### TASKS TO CARRY OUT
A: In the article on the Sonoma wildfire response, where was the PG&E base camp staged?
B: List every organization that the article on the Sonoma wildfire response names.
C: Continue the article on the Sonoma wildfire response from the point where it stops.

### GIVEN TEXT
--- Start ---

Residents Thank TTR Substations Emergency Response Crews Following Sonoma Wildfires

PLH Group company TTR Substations offered their emergency services to aid in power restoration efforts and cleanup following devastating Sonoma County wildfires in October 2017.

In the early morning of October 20th, a TTR Substations Inc. Field Engineer was on a routine substation project thirty miles north of Santa Rosa, California, when he received an unexpected call.

It was a colleague from Cupertino Electric Inc., recruiting teams to assist PG&E with restoring power to Sonoma county areas recently affected by wild fires. When he asked for TTR’s emergency rapid response team for aid with fire cleanup and restoration, the Field Engineer knew the procedures. “I began assembling crews and equipment and mobilizing any avaliable assets to the PG&E base camp staged in Santa Rosa,” he says. Here, they were assigned a PG&E inspector then given their addresses for clean up efforts.

Our Project Coordinator & Field Engineer for TTR Substations quickly assembled crews and equipment to a smoke-filled PG&E base camp in Santa Rosa, California.

The mood was lighthearted as crewmembers chatted on the drive up the hillside toward their assigned post-fire work sites, but that was about to instantly change. As their trucks passed through the National Guard road closure checkpoint, the severity of the destruction suddenly became apparent as everyone fell silent.

“Nothing could have prepared me for what we saw right in front of us,” the Field Engineer recalls. “It looked like a war zone. I don’t think we said a word the last twenty minutes driving to our first location.”

Indeed, a heaviness fell over the TTR crew as they saw firsthand the burned-out, grey wasteland that lay before them. The only remaining remnants of what were once homes, was an occasional standing brick chimney somehow spared by the enormous flames and fierce winds that had passed through only days before.

“Nothing could have prepared me for what we saw right in front of us, it looked like a war zone.”

--- End ---

### DATA
--- Start ---

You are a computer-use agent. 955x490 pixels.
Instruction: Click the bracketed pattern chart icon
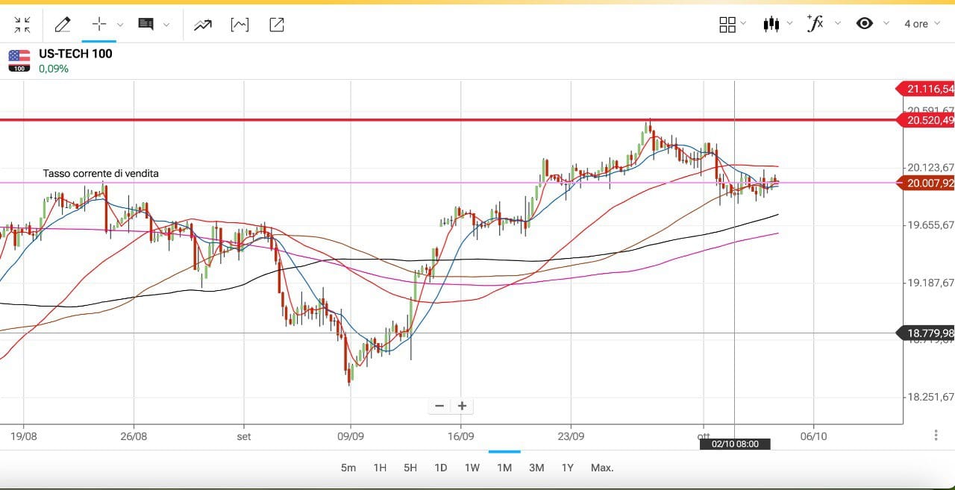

--- End ---

### ANSWERS FOR THE TASKS
A: In Santa Rosa, California.

B: PLH Group, TTR Substations Inc., Cupertino Electric Inc., PG&E, National Guard

C:
— Project Coordinator/Field Engineer
TTR Substations

However taken aback they were by the devastating landscape, TTR Emergency Response Service crews knew they were there for one important reason – to help those who had just lost everything.

Undaunted, they immediatley began working to clear roads, cut up poles, strip glass and hardware from cross arms and roll up wire. Vast amounts of debris left by the superfire were loaded by backhoe into waiting dumptrucks. It was during this period that some of the area’s residents were allowed back into their neighborhoods to inspect the damage.

“The looks on their faces are some that will be burned in our minds forever” the Field Engineer says while remembering the emotions. Most of the residents returning to clean up and look for any salvagable items weren’t even aware of the loss of their houses.

“Almost all of these people were seeing their homes and properties for the first time since they were evacuated,” the Field Engineer said. “This was the first time that most even knew they didn’t have a home until they saw it that day.”

Through the ongoing cleanup, the Field Engineer and his crew remained respectful to those who had come back that day, trying to give them as much space as they needed, staying at a distance. However, it wasn’t long before returning residents began approaching TTR workers to thank them.

“I lost count of the people that came up to us to express their appreciation,” the Field Engineer said, then adds “although they had lost everything, people even still felt it necessary to go out of their way, often times following us down the street to our next location, to thank us.”

The Field Engineer and other restoration contractors witnessed a lot of tears from those residents throughout the three days spent working to clear away debris, but many of the crewmembers also saw “big smiles,” he says. “They thanked us for stopping what we were doing elsewhere, for leaving our families and coming to their aid in time of need.”

According to PG&E, this was the largest scale collaborative effort in its history of bringing crews together for disaster relief efforts and TTR is humbled to have been able to aid those communities in any way possible. In all, TTR worked for three days, Saturday Oct. 21, through Monday Oct. 23. After completing their initial cleanup and restoration, two TTR employees continued to remain onsite to assist with the smaller manpower request that was needed.

TTR Substations was commended by PG&E and Cupertino staff for its’ability to quickly organize crews, work effortlessly alongside other company contractors and doing whatever it took to get the job done.

“You guys hit it way out of the park.”

— PG&E Leadership to the TTR Substation Field Engineer

The Field Engineer calls this an “eye opening experience. He says “regardless of what company you represented on your shirt, regardless of what name was on the side of your truck, we all came together as one company with one goal in mind.” PG&E leadership was also grateful and expressed this to the Field Engineer telling him “you guys hit it way out of the park.”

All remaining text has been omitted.